(TASK DETAILS): From the line that contains "Where should I click to: Click the EMA" through the line that contains "The width and height of the screenshot is (1456, 826).", output every line of the listing below exactly and leave out all the rest.

Top of STORED DATA

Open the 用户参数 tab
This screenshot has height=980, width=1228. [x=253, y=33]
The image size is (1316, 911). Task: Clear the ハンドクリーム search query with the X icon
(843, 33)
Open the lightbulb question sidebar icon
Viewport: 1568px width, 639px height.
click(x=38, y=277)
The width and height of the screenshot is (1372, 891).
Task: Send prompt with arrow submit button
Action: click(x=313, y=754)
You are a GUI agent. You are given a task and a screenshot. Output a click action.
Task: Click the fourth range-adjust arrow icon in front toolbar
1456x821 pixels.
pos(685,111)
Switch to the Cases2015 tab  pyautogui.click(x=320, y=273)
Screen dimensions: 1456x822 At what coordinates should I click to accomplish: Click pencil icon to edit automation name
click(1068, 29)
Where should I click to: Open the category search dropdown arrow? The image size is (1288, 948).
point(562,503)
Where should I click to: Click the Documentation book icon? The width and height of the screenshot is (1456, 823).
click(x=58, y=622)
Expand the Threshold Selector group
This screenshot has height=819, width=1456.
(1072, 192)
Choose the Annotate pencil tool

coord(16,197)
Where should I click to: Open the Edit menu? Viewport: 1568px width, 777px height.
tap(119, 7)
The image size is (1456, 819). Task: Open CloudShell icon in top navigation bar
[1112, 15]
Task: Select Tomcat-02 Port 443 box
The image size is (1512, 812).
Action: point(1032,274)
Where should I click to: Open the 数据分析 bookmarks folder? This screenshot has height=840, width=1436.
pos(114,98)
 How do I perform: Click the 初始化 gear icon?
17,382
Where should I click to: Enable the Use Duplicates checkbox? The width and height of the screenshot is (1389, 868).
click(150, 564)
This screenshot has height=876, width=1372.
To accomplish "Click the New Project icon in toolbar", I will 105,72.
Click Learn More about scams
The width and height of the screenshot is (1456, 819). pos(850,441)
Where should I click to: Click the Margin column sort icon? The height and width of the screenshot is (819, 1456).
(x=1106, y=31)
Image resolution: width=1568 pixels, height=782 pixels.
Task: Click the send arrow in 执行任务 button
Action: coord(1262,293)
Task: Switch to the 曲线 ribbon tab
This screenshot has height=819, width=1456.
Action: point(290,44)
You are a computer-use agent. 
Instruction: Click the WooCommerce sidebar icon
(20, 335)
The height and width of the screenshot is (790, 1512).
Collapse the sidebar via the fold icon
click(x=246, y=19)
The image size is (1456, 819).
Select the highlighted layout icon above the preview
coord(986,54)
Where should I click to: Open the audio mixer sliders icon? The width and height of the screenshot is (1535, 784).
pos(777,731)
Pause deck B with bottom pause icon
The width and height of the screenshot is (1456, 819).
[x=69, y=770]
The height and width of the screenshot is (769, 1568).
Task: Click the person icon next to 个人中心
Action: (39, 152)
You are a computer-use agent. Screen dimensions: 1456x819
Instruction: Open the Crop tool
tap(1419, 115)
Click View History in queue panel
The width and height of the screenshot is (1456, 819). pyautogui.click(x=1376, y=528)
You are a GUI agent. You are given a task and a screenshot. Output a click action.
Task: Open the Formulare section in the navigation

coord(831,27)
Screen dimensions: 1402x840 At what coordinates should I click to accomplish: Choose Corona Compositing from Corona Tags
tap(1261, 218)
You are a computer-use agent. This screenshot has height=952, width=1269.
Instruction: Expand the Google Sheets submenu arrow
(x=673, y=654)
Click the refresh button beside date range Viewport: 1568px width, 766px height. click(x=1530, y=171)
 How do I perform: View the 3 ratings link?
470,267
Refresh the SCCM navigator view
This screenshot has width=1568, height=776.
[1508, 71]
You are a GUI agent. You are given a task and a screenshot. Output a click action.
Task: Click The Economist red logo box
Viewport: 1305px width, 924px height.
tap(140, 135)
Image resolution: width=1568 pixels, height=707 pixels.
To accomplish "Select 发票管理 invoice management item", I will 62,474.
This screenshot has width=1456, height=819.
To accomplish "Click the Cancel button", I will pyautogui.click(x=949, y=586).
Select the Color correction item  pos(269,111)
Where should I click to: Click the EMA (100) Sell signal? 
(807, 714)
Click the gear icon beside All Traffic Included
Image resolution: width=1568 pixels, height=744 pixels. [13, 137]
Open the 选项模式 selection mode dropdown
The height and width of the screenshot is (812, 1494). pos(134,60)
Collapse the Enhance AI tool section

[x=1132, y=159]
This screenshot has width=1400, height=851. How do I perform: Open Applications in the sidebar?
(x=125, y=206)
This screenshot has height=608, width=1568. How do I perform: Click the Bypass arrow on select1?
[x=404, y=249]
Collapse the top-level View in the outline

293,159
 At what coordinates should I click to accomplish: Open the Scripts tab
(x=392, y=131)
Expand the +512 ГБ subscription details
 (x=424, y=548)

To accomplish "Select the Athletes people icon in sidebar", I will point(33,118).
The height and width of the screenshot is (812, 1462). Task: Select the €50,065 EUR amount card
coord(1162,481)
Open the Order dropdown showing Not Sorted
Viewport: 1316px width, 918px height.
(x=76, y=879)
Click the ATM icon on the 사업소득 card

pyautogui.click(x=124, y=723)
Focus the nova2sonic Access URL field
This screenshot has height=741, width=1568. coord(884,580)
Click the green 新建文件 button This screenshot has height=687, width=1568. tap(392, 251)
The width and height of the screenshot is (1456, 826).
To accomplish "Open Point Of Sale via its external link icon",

Bottom of STORED DATA

(RESPONSE):
Where should I click to: Click the EMA (100) Sell signal? 
(807, 714)
Click the gear icon beside All Traffic Included
Image resolution: width=1568 pixels, height=744 pixels. [13, 137]
Open the 选项模式 selection mode dropdown
The height and width of the screenshot is (812, 1494). pos(134,60)
Collapse the Enhance AI tool section

[x=1132, y=159]
This screenshot has width=1400, height=851. How do I perform: Open Applications in the sidebar?
(x=125, y=206)
This screenshot has height=608, width=1568. How do I perform: Click the Bypass arrow on select1?
[x=404, y=249]
Collapse the top-level View in the outline

293,159
 At what coordinates should I click to accomplish: Open the Scripts tab
(x=392, y=131)
Expand the +512 ГБ subscription details
 (x=424, y=548)

To accomplish "Select the Athletes people icon in sidebar", I will point(33,118).
The height and width of the screenshot is (812, 1462). Task: Select the €50,065 EUR amount card
coord(1162,481)
Open the Order dropdown showing Not Sorted
Viewport: 1316px width, 918px height.
(x=76, y=879)
Click the ATM icon on the 사업소득 card

pyautogui.click(x=124, y=723)
Focus the nova2sonic Access URL field
This screenshot has height=741, width=1568. coord(884,580)
Click the green 新建文件 button This screenshot has height=687, width=1568. tap(392, 251)
The width and height of the screenshot is (1456, 826).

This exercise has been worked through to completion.